**WORK REQUIRED**
The lines from the start of the data through the line with "1280x836 pixels." are to be returned verbatim; all later lines are to be omitted.

**DATA SHOWN**
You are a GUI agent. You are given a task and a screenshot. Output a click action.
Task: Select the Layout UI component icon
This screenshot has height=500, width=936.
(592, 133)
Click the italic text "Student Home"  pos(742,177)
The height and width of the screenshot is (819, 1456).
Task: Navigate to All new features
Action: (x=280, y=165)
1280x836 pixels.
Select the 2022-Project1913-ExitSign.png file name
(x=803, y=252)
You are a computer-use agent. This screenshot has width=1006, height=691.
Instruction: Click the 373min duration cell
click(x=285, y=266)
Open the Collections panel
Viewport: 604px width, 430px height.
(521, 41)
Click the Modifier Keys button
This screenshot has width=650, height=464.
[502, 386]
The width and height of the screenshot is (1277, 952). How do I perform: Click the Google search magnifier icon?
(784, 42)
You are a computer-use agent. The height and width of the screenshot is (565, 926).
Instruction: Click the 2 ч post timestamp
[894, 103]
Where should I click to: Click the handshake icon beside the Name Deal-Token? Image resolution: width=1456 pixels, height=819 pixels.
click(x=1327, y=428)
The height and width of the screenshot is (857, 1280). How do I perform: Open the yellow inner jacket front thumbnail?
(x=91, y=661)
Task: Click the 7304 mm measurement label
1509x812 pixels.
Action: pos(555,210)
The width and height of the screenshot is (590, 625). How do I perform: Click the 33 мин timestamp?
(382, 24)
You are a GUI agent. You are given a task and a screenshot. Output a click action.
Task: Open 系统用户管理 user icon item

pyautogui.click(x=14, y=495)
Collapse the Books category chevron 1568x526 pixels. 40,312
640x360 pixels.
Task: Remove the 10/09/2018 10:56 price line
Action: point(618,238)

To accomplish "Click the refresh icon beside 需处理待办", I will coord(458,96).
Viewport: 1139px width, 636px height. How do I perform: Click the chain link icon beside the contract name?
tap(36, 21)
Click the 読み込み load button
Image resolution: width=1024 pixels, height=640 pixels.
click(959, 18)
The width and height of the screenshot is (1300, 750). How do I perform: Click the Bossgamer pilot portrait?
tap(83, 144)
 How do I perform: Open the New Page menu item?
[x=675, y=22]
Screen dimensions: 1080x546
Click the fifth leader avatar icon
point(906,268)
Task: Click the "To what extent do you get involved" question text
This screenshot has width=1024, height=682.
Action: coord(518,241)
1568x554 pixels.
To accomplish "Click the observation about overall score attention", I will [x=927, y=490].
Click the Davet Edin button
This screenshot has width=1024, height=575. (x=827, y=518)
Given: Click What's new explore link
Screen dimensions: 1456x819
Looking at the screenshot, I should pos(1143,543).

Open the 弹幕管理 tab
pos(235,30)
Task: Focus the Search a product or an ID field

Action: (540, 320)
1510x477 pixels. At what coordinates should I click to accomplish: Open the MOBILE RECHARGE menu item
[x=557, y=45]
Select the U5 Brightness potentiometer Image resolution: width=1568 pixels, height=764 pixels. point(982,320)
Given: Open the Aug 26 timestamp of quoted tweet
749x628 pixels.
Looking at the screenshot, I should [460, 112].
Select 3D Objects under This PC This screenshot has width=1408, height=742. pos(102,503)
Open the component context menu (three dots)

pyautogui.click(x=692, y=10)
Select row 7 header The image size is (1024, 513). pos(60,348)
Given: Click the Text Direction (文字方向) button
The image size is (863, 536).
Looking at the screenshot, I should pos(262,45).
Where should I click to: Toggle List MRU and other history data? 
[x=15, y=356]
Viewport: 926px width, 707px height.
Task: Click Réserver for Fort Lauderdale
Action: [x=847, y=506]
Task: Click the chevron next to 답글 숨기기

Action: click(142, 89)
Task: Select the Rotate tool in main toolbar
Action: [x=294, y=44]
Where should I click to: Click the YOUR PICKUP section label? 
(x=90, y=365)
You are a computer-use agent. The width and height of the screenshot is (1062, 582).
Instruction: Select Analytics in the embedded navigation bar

**REPLY**
You are a GUI agent. You are given a task and a screenshot. Output a click action.
Task: Select the Layout UI component icon
This screenshot has height=500, width=936.
(592, 133)
Click the italic text "Student Home"  pos(742,177)
The height and width of the screenshot is (819, 1456).
Task: Navigate to All new features
Action: (x=280, y=165)
1280x836 pixels.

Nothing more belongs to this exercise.